→ EXERCISE TEXT:
Topic - Sex, Gender, & Sexuality

Topic - Sex, Gender, & Sexuality

First RS Conversation of the 2019-20 Series - Topic: Sex, Gender, & Sexuality

On October 17, eighteen students and six faculty gathered for the first Religious Studies Conversations event of the year, led by Professors Pearl Barros and Michelle Mueller and moderated by Paul Schutz. Over pizza and snacks, participants discussed the intersections of religion, gender, and sexuality.

To begin the conversation, students raised numerous issues, including the status of women and LGBTQ+ persons in religious traditions, the implications of the use of masculine language in religious ritual, prayer, and teaching, and the status of trans and non-binary persons. Profs. Barros and Mueller then shared their personal religious backgrounds and the stories of how they came to engage feminist theology. They then discussed the intersection of their work with gender and sexuality, building on the initial concerns raised by students from the standpoint of their own research. Prof. Barros concluded her comments with the provocative image of Christa, a female Christ, and Prof. Mueller highlighted the use of God and Goddess language in the Wiccan tradition.

→ ACTIONS TO TAKE:
1. Sum up the report on the Religious Studies conversation about sex, gender, and sexuality in two sentences.
2. List every person named in the report on the Religious Studies conversation about sex, gender, and sexuality.
3. Go on with the report on the Religious Studies conversation about sex, gender, and sexuality, picking up after its last sentence.

→ INFORMATION GIVEN:
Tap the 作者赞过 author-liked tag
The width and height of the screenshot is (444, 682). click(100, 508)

---

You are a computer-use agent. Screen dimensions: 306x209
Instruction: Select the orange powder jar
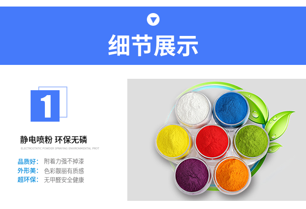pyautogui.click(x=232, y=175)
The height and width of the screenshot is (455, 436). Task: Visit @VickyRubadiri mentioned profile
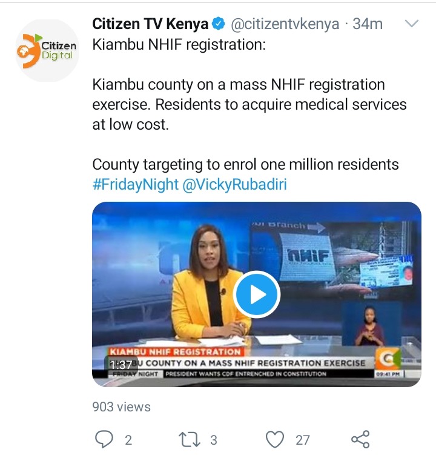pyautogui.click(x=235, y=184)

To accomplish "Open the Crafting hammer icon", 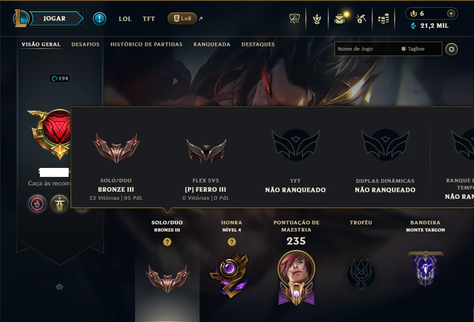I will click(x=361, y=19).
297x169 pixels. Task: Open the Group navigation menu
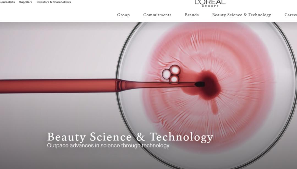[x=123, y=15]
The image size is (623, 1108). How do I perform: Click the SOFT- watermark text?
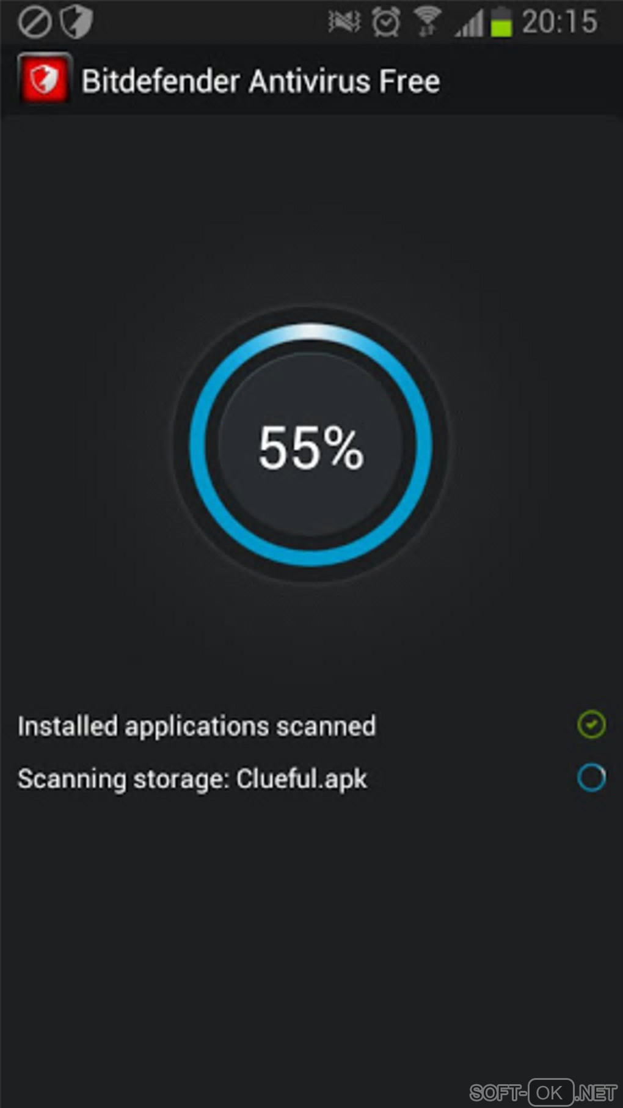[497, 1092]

* * *

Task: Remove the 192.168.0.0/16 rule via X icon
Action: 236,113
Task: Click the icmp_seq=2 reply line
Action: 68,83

→ OUTPUTS IN ORDER:
1. On October 17, eighteen students and six faculty met over pizza and snacks for the first Religious Studies Conversations event of the year, led by Professors Pearl Barros and Michelle Mueller and moderated by Paul Schutz, to discuss how religion, gender, and sexuality intersect. Students raised issues such as the status of women, LGBTQ+, trans, and non-binary persons and the use of masculine religious language, and the two professors shared their backgrounds and research, with Prof. Barros closing on the image of Christa and Prof. Mueller highlighting God and Goddess language in the Wiccan tradition.

2.
Pearl Barros
Michelle Mueller
Paul Schutz

3.
A wide-ranging conversation followed, which touched on traditional Catholic interpretations of Mary and contemporary treatments of Mary as "woman" and "sister," the presence of both male and female deities in Hinduism, biblical perspectives on gender drawn from the Book of Genesis, the social implications of the practice of exclusively masculine language for God typical of the Abrahamic traditions, and other issues. Prof. Clovis Karam contributed numerous insights from his study of Islam, and Prof. Teresia Hinga discussed the evolution of gender language in her native Kenya, which shifted from a genderless word for "God" to the gendered "God the father" after the arrival of European colonizers.

To conclude the event, participants reflected on possible futures for religion, expressing hope for greater acceptance and on-the-ground movements to expand the horizons of religious traditions in harmony with contemporary insights into sex, gender, and sexuality.